My friend would be moving out of state that weekend, and we had managed to find an evening when we were both free, so that we could meet for dinner and say our goodbyes. We’d been there for half an hour, and I’ll be damned if I can remember a single thing she’d said. It seems I’d been doing most of the talking.
“You must be so busy,” I said, changing the subject. “Are you just cramming in all the packing and visits and work prep and everything?”
She nodded. “Yeah, it’ll be pretty much nonstop until I leave. I had dinner with my friend, Ellie, last night,” she began, and then paused, straightening up. “You know, come to think of it, Ellie’s a therapist,” she said. “I think you two might mesh together well.” A meaningful look and a pause. Was she suggesting I needed help with my mental health?
“Yeah?” I shrugged. “Well, talk to her, if you want. See what she thinks. I’m fine, though. Really. I’ll be fine.”
The week before, my husband had been taken by ambulance to the emergency room for an anaphylactic reaction. He’d been tended to by emergency personnel on my living room floor as my children wailed, “I don’t want Daddy to die!” in my ear.
But I was fine.
The week before that, I’d been in a different ER with a postoperative infection, which I’d sustained two days before that during a procedure to remove tissue from a failed pregnancy — my second such operation in just a few months.
But I’d be fine.
I had two young children who, like any children, might desperately need each and every inch of my being at any given moment and without warning.
But I was okay.
I had abandoned my career — or at least that’s how it felt — just as I’d landed my dream job, because it was such a burden on everyone else in my life.
But I would be alright.
I had no real sense of identity because every moment of my every day was spent serving everybody but myself.
I’d be fine, though.
I wasn’t against seeing a therapist. In fact, I routinely recommended therapy to friends struggling with mental health challenges. I’d even seen a couple therapists myself. I just thought that I didn’t need one right now.
I worked myself through all life’s situations and setbacks; I had done so for my entire life. I was strong. I simply couldn’t see how talking about my feelings to another person was going to make me feel any better.
When Ellie called me to set up an appointment, though, I broke out my calendar and wrote her in, thinking, Well, it couldn’t make things any worse.
A few days later, I ventured into the unknown of my mind for the first time in years.
I’m not even sure Ellie introduced herself before I started in, and I didn’t come up for air until the session had ended. I left the office exhausted — from sobbing and talking for a full fifty minutes without pause — and also with the certainty that I would be back the next week, and the one after that.

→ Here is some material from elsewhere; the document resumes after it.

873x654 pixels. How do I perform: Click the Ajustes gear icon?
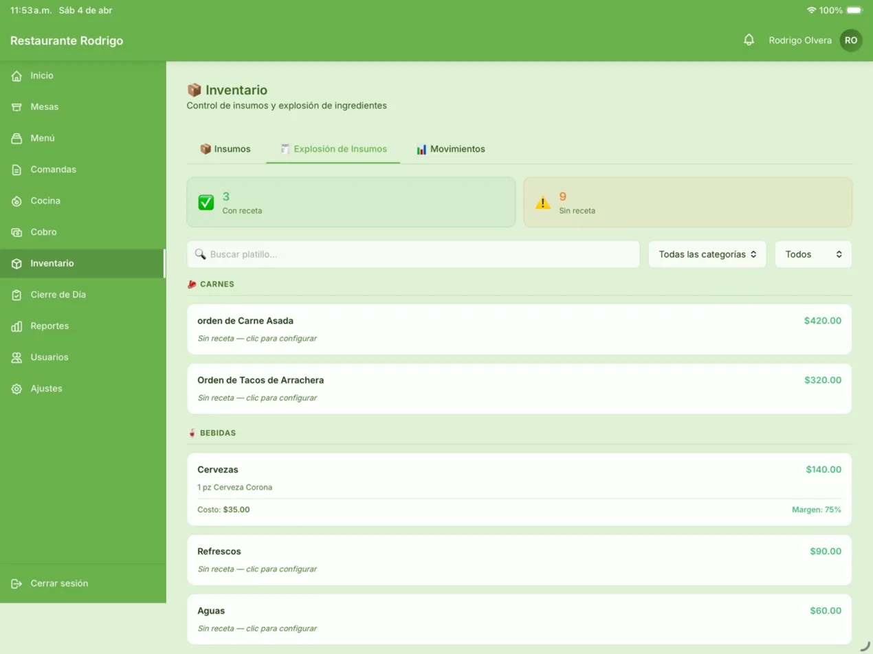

I didn’t really have a purpose or a goal in mind when I began working on all this, other than to just get the words and the thoughts and the feelings out of my head and into the air. But, after months of deep introspection, I’ve learned a surprising amount about myself, and I’ve been challenged to really rewrite the theory of mind that I unconsciously developed over the last several decades.
I want to share some of what I’ve learned with you, readers and friends, because I am certain I’m not the only one who’s had these thoughts, feelings, experiences, and insecurities. Sometimes my stories will be heartbreaking; sometimes they’ll be hilarious; sometimes they’ll be just plain bizarre. But I hope that you find something here that you can carry along with you — something that at the very least will make you feel less alone.
I’m hoping that some of my words reach not just your eyes, but your hearts as well. The journey to reclaim my mental health, and to form my own identity, starts here.